# log splitter help!!!



## cklawn (Dec 21, 2013)

Okay guys I'm stumped I have a yard machines 26 tin splitter and I thought the motor was going bad because it was hard to start when it did start it would die then you had to leave it sit then start and die and once it did get running you couldnt think about splitting wood for atleast 30 minutes or it would stall the motor even with no load so I got a new harbour fright motor and it run good starts on the first pull but as soon as I hook it up to the hydro pump the pull rope is so hard to pull that it won't start so I think it may be a bad pump but I have no idea any help would be nice


----------



## ErikR (Dec 21, 2013)

Is this a cold weather thing? What are you using for hydraulic fluid??
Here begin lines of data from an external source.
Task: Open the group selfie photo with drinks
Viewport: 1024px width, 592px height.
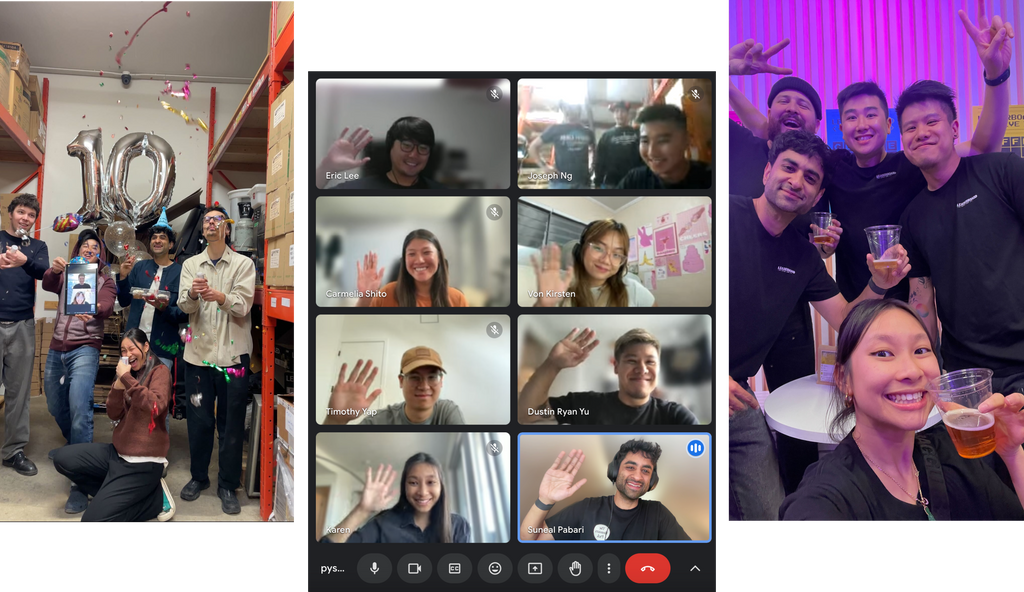Action: point(874,260)
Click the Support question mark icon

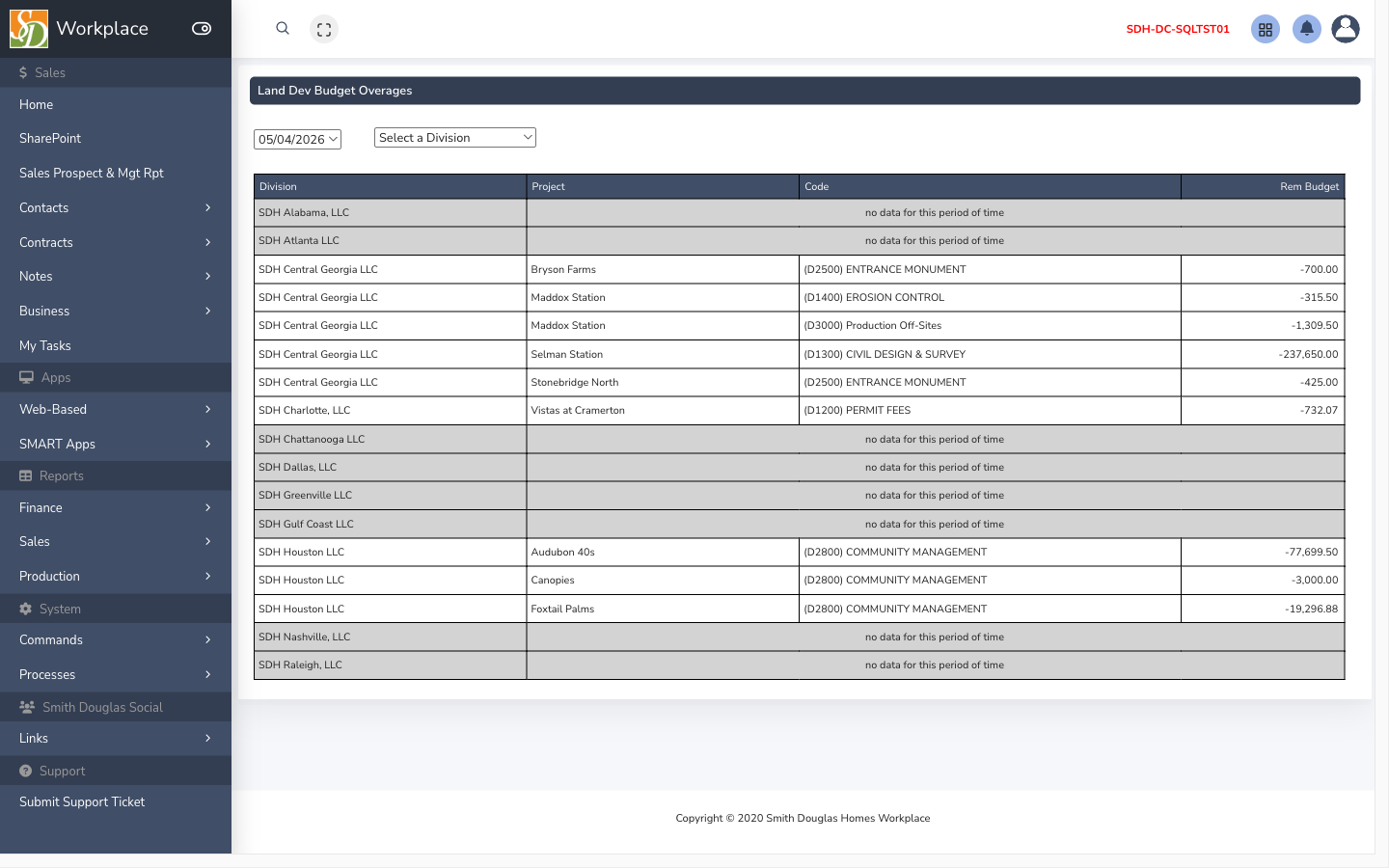point(26,771)
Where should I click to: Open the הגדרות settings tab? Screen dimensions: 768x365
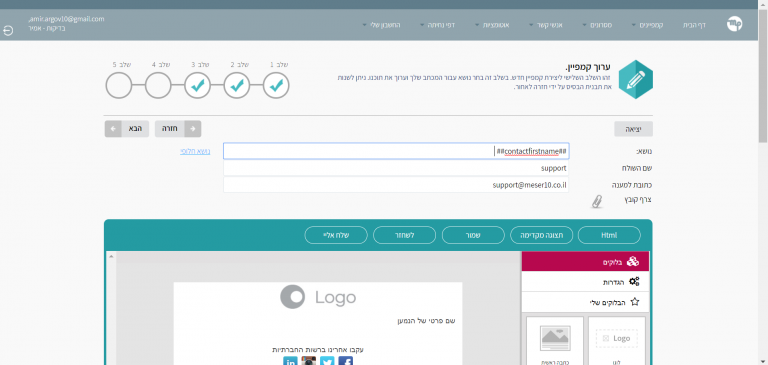(585, 282)
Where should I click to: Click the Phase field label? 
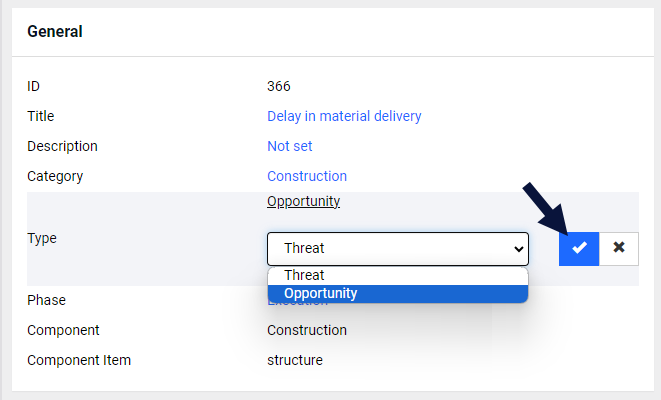[46, 301]
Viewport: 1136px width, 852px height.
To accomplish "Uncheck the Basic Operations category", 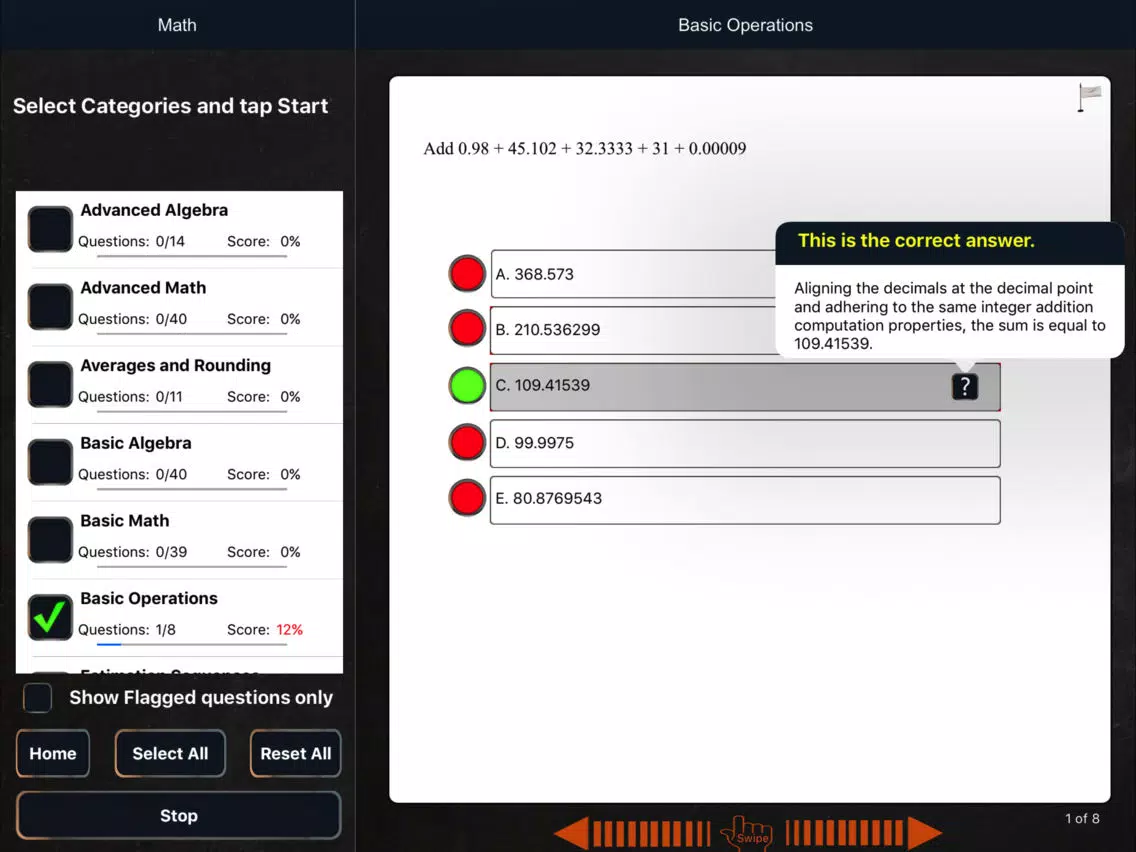I will pos(50,617).
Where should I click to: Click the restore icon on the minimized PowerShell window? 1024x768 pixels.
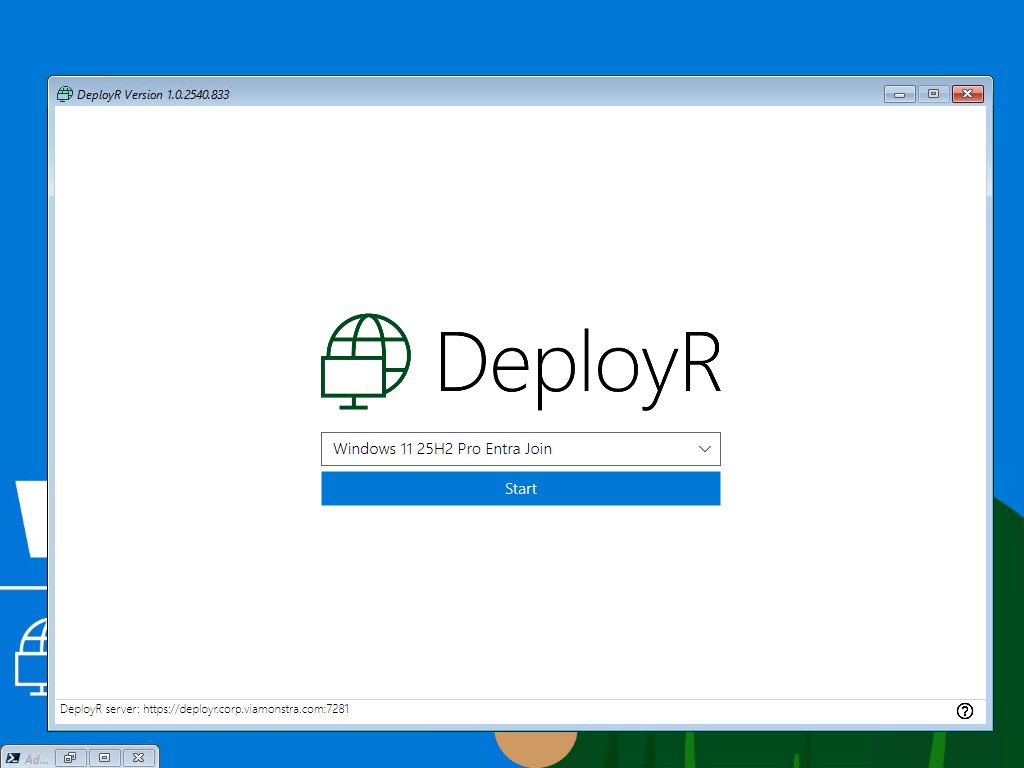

Oh, and welcome to hearth.com


----------



## Butcher (Dec 21, 2013)

Things I would check first. Pump, fluid, filter, valve, restricted hose. Iffn there are any cheap hoses on this thing they can collapse from the inside and look good on the outside.


----------



## triptester (Dec 21, 2013)

I would start by removing the spark plug wire and the hose  that goes between the pump and control valve at the valve. Place the end of the hose in a container or the tank fill port. Pull the start rope to check resistance. If the engine turns eazier then  the problem is not with the pump. Check the control valve to see if it is centering itself. When operating the lever the spool should move an equal amount in each direction about 1/4".


----------



## bluedogz (Dec 21, 2013)

The original problem sounds like it might have even been a fuel supply issue.  Swapping a motor is a very expensive way to troubleshoot a carburetor.


----------



## Sully (Dec 22, 2013)

Me and a buddy tried to fire up his the other day. It sat all summer and it brand new. Was a no go. It actually would not start. It would fire up with starter fluid but would burn that right off. Eventually pulling it apart and cleaning carb was the issue. I'm a big hater of ethanol fuel. Seems to cause issues on every tool I have that is bit started on a weekly basis.


----------



## cklawn (Dec 22, 2013)

Hello guys I'm in Ohio and it's fairly cold out and the original problem was affected if the unit got cold. However I'm using regular log splitter hydro fluid from tractor supply. And another reason I changed out the motor was because when I changed the oil the past 2 times it's had a decent amount of metal shavings with in the oil I'm very mechanically inclined except for hydraulic systems. And with the old motor I did rebuild the carb and reguarlly mainteneced it and even ran seafoam in the gas because I too am not a fan of ethanol gas I rebuild boat motors on the side and see what it does to them. I will check the hose between the pump and the control valve today I just wasn't sure if it sounded like a valve stickin or what this thing is drivinng me nuts!


----------



## bluedogz (Dec 22, 2013)

Sully said:


> Me and a buddy tried to fire up his the other day. It sat all summer and it brand new. Was a no go. It actually would not start. It would fire up with starter fluid but would burn that right off. Eventually pulling it apart and cleaning carb was the issue. I'm a big hater of ethanol fuel. Seems to cause issues on every tool I have that is bit started on a weekly basis.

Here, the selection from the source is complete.